Despite the group-level trends, individuals responded very differently to the same diet. Some showed marked changes in microbial composition, while others remained relatively stable. The authors attempted to identify predictive factors, such as gender or baseline microbiota diversity, but no clear predictors emerged after correction for multiple testing. This unpredictability reinforces the complexity of host–microbiota interactions and suggests that personal traits, rather than just diet, drive microbial changes. Personalized nutrition may be essential to achieving targeted microbiome modulation.

Interpretations and implications

The findings from this study challenge the intuitive belief that simplification of diet should naturally lead to convergence in microbial communities. Instead, they illustrate the resilience of individual microbiota and the importance of pre-existing microbial states in shaping responses to environmental changes. It highlights: (1) Personalized Diets Over Universal Prescriptions: Even under tightly controlled dietary conditions, individuals show unique microbial responses.

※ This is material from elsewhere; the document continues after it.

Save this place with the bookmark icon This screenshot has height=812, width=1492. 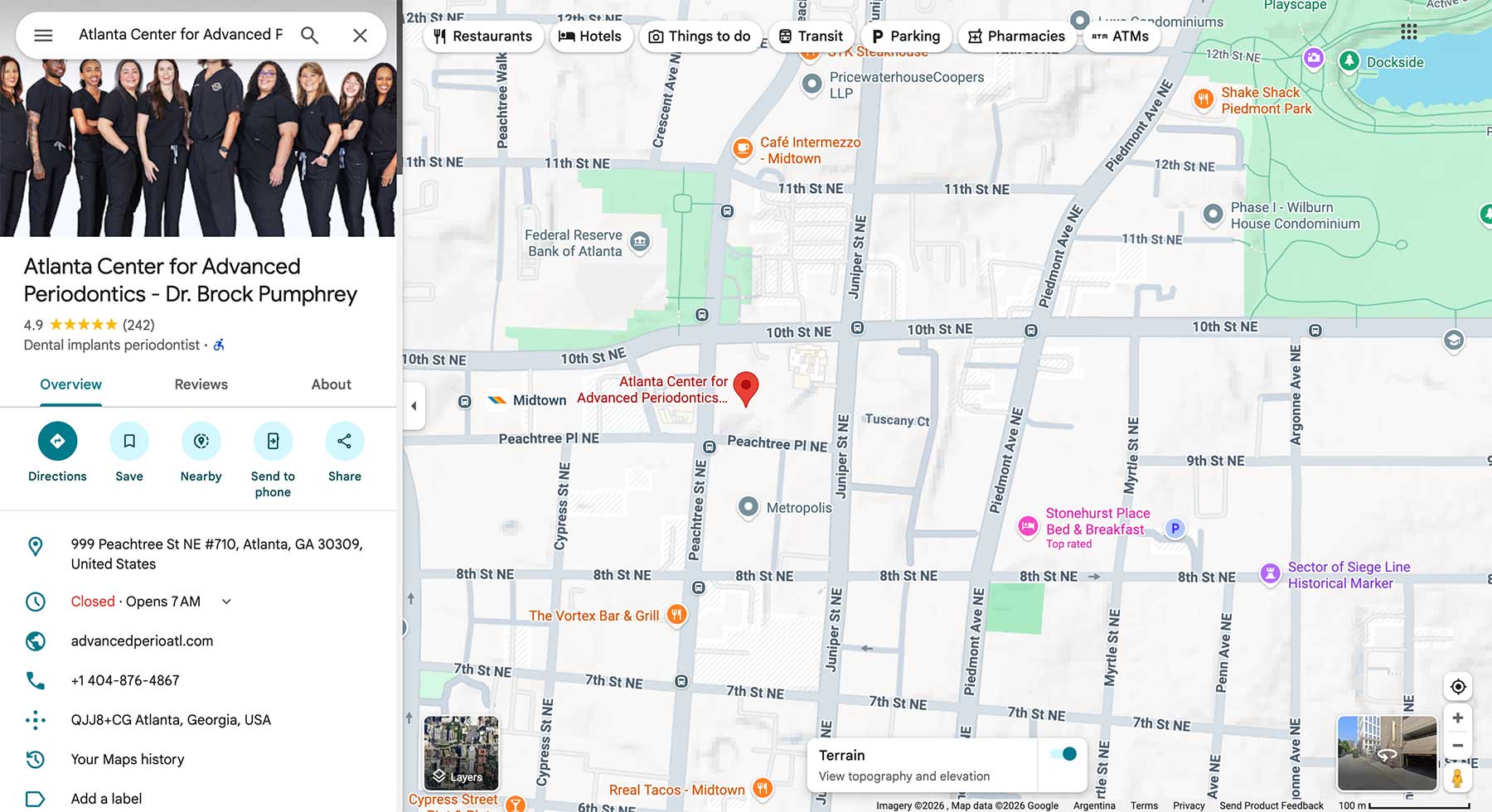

Future interventions should consider personalized baseline assessments to guide dietary recommendations; (2) Caution in Using Enterotypes as Biomarkers: While Bact2 has been linked with dysbiosis and disease, its transient appearance here in healthy individuals suggests caution when interpreting enterotypes as fixed or pathological markers; (3) Beyond Calories and Macronutrients: The study supports the concept of "successional maturation" of the microbiome, where microbial development is shaped not just by nutrient intake, but also by substrate diversity and transit time. These factors may be equally important as caloric content in shaping gut health.

In conclusion, the "Oatmeal Study" underscores that even radical reductions in dietary diversity do not necessarily bring about uniformity in gut microbiota. Instead, the human microbiome exhibits resilience and individuality, governed by complex host–microbe dynamics. While dietary convergence increased the prevalence of a potentially dysbiotic community type and reduced microbial diversity, the overall effect was modest and highly variable between individuals. These insights are essential for the design of future microbiome-targeted interventions, which must account for individual variability and ecological context.